• [Task details]:
What is needed is an exact copy of the lines in the entries below from the one holding "Identify the click" through the one holding "en Educrea! 🎤🎶", pictures excluded.

• [Data records]:
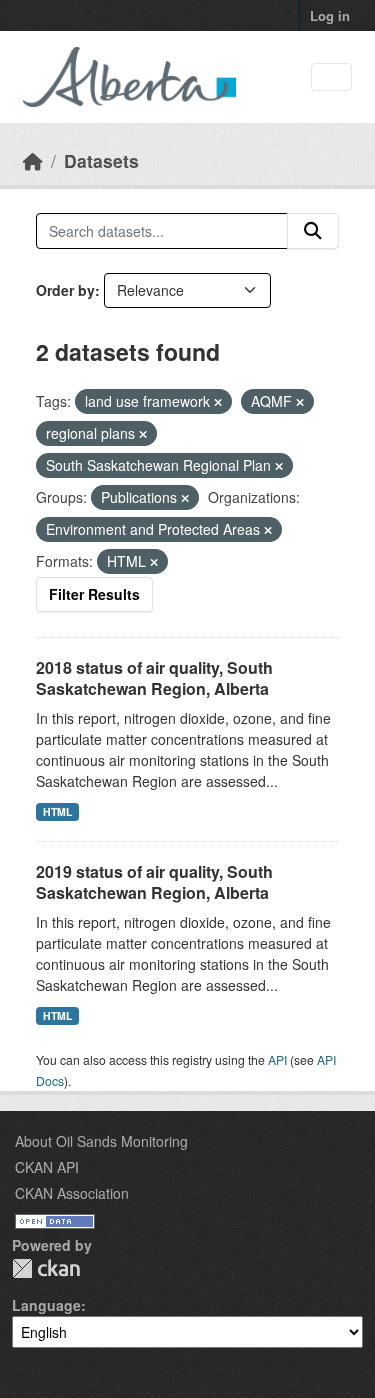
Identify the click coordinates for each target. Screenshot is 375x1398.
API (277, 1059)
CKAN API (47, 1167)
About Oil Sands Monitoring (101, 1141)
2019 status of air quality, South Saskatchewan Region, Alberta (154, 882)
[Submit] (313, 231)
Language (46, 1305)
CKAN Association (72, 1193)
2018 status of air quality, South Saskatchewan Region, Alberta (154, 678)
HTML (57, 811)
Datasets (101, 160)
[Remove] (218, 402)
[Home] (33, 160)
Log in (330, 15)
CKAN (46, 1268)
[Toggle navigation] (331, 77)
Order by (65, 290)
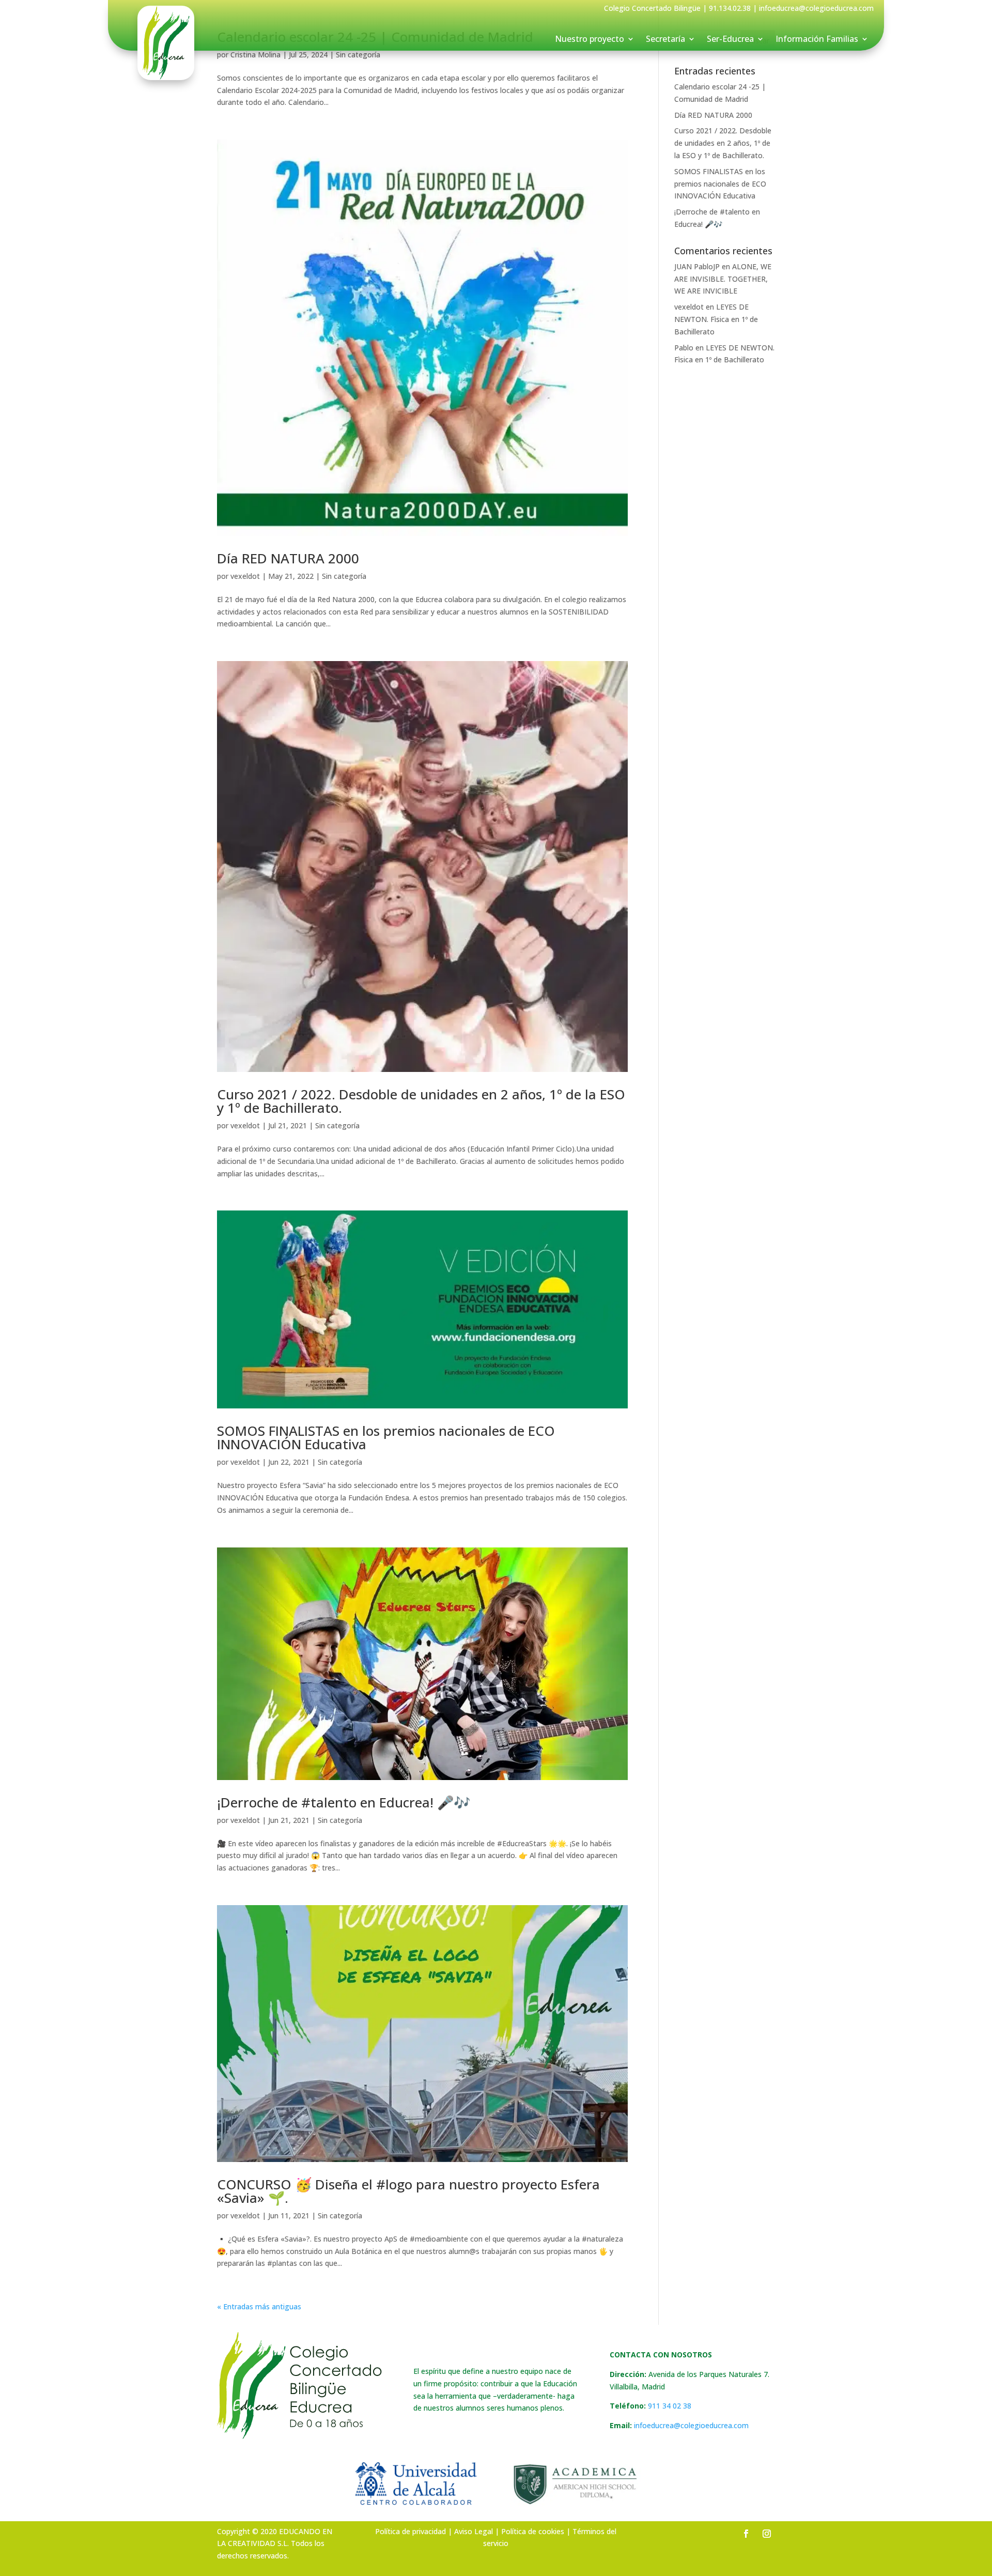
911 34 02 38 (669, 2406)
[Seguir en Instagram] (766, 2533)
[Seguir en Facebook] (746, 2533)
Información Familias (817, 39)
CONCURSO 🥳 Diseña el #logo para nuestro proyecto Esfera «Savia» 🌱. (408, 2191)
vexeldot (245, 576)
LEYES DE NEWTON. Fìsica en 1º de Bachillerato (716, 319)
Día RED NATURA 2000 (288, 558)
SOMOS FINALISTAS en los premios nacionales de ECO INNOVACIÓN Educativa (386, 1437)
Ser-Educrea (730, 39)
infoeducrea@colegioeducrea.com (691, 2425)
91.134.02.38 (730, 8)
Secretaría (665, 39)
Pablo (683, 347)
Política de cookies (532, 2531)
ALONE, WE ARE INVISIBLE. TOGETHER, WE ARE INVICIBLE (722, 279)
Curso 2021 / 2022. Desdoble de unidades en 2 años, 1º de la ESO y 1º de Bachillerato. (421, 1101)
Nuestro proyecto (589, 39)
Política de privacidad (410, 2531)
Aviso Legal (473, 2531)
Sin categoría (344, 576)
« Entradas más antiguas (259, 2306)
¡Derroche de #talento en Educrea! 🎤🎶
==
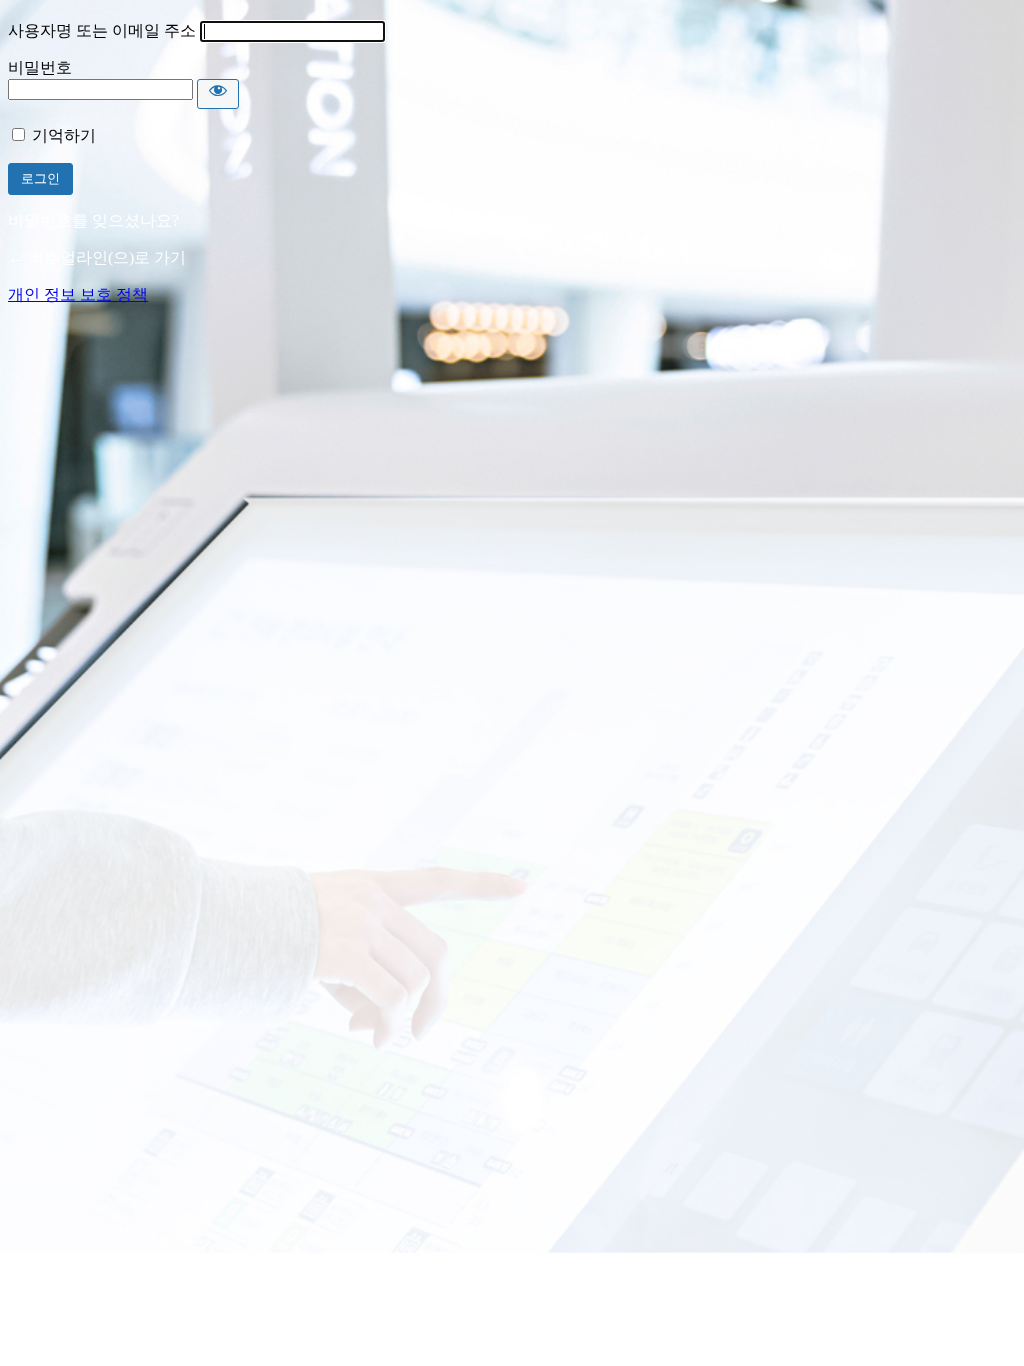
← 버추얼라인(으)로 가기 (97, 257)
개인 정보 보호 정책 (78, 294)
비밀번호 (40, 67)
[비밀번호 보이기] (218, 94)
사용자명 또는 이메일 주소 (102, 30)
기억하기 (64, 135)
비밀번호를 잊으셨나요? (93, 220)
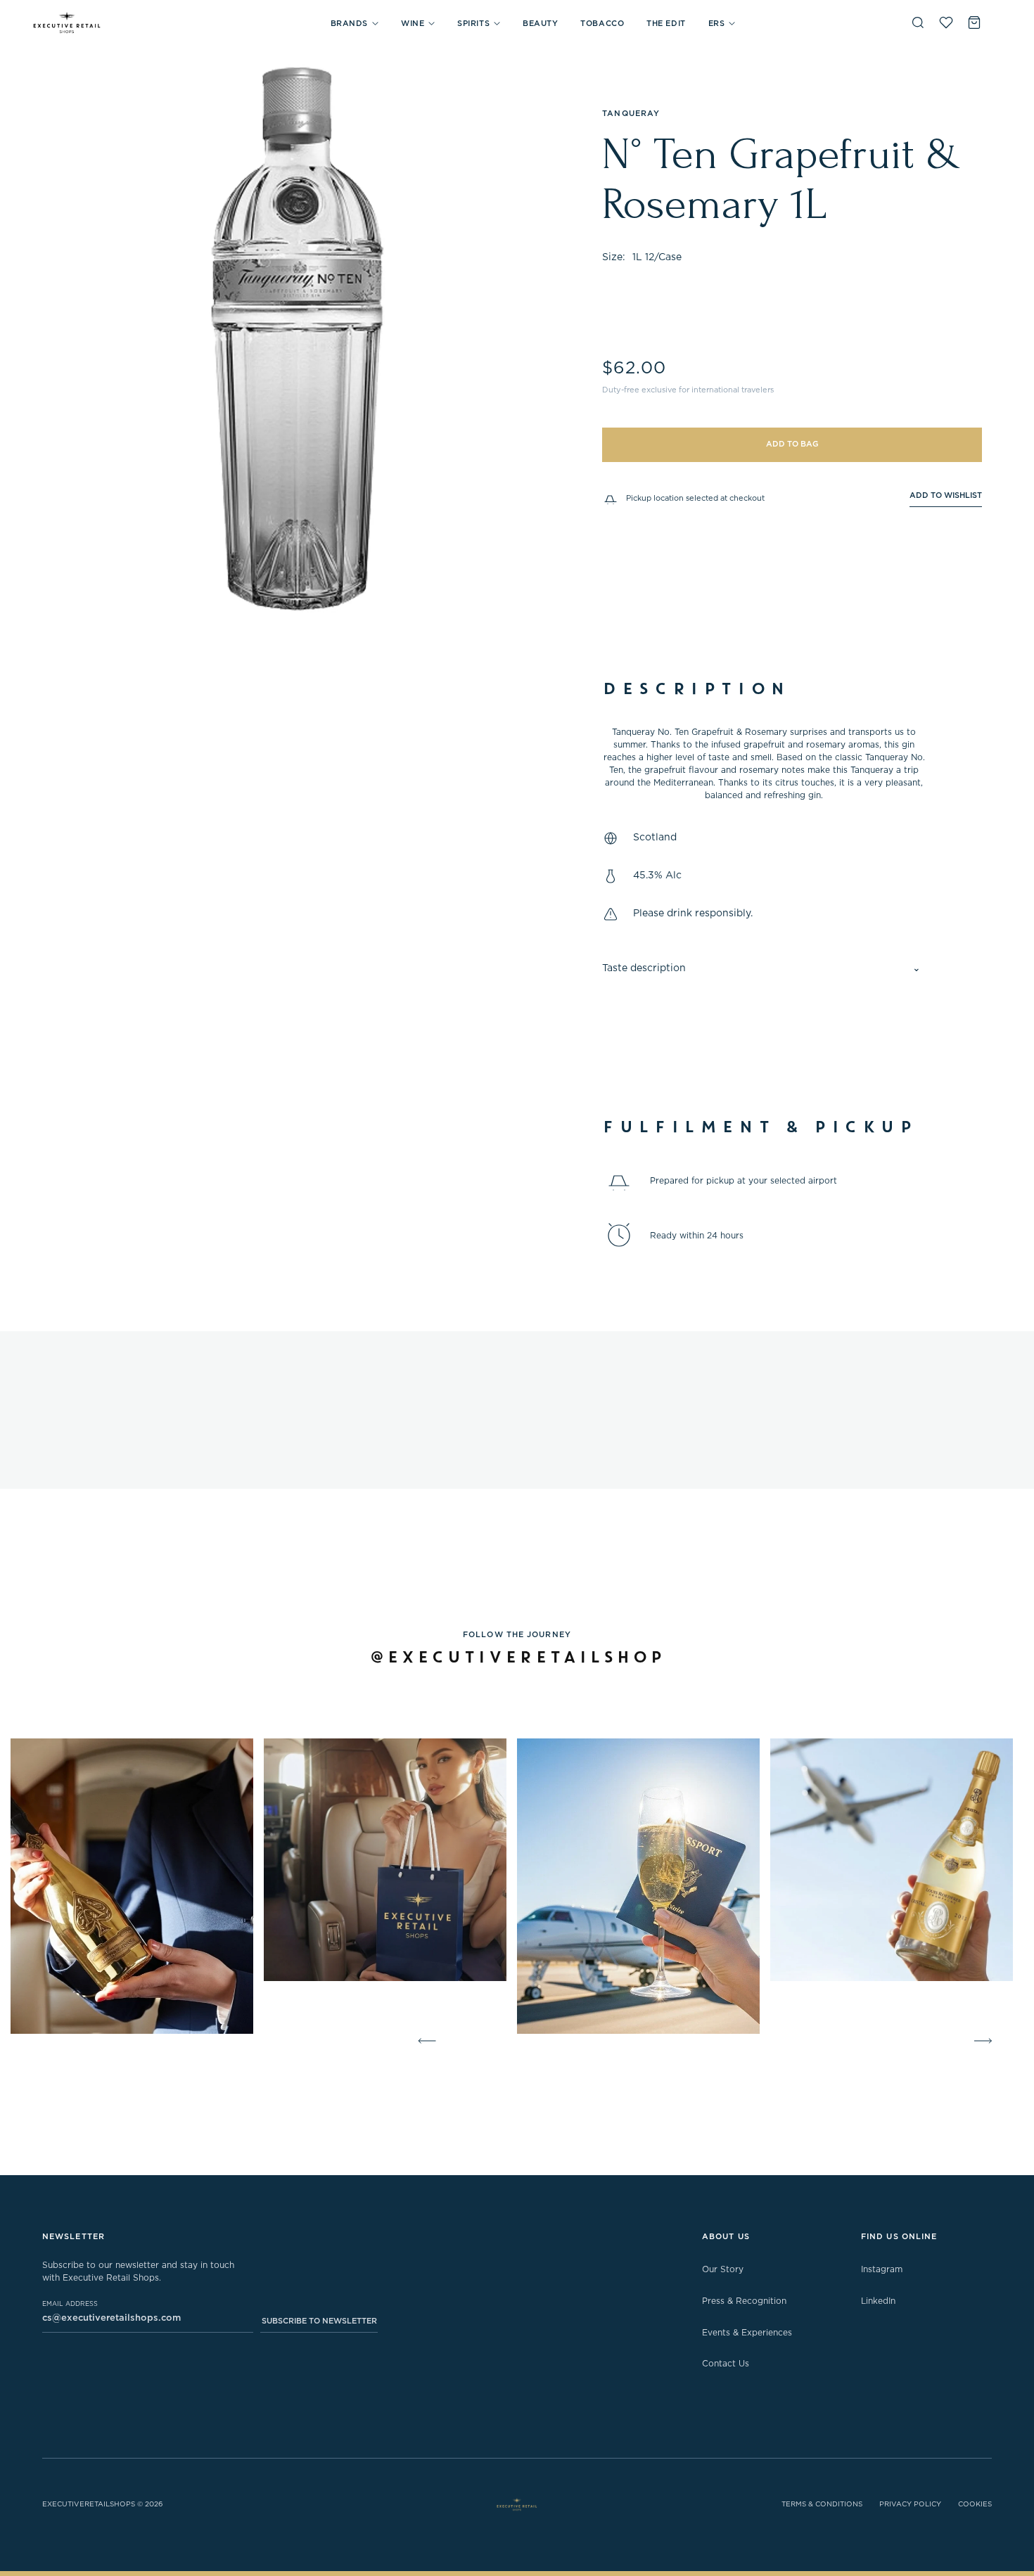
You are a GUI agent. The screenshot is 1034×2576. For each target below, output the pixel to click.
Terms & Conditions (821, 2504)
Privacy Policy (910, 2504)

• [Exercise answer]:
Identify the click coordinates for each target. Screenshot is 375x1398.
API (277, 1059)
CKAN API (47, 1167)
About Oil Sands Monitoring (101, 1141)
2019 status of air quality, South Saskatchewan Region, Alberta (154, 882)
[Submit] (313, 231)
Language (46, 1305)
CKAN Association (72, 1193)
2018 status of air quality, South Saskatchewan Region, Alberta (154, 678)
HTML (57, 811)
Datasets (101, 160)
[Remove] (218, 402)
[Home] (33, 160)
Log in (330, 15)
CKAN (46, 1268)
[Toggle navigation] (331, 77)
Order by (65, 290)
911 34 02 38 (669, 2406)
[Seguir en Instagram] (766, 2533)
[Seguir en Facebook] (746, 2533)
Información Familias (817, 39)
CONCURSO 🥳 Diseña el #logo para nuestro proyecto Esfera «Savia» 🌱. (408, 2191)
vexeldot (245, 576)
LEYES DE NEWTON. Fìsica en 1º de Bachillerato (716, 319)
Día RED NATURA 2000 (288, 558)
SOMOS FINALISTAS en los premios nacionales de ECO INNOVACIÓN Educativa (386, 1437)
Ser-Educrea (730, 39)
infoeducrea@colegioeducrea.com (691, 2425)
91.134.02.38 (730, 8)
Secretaría (665, 39)
Pablo (683, 347)
Política de cookies (532, 2531)
ALONE, WE ARE INVISIBLE. TOGETHER, WE ARE INVICIBLE (722, 279)
Curso 2021 / 2022. Desdoble de unidades en 2 años, 1º de la ESO y 1º de Bachillerato. (421, 1101)
Nuestro proyecto (589, 39)
Política de privacidad (410, 2531)
Aviso Legal (473, 2531)
Sin categoría (344, 576)
« Entradas más antiguas (259, 2306)
¡Derroche de #talento en Educrea! 🎤🎶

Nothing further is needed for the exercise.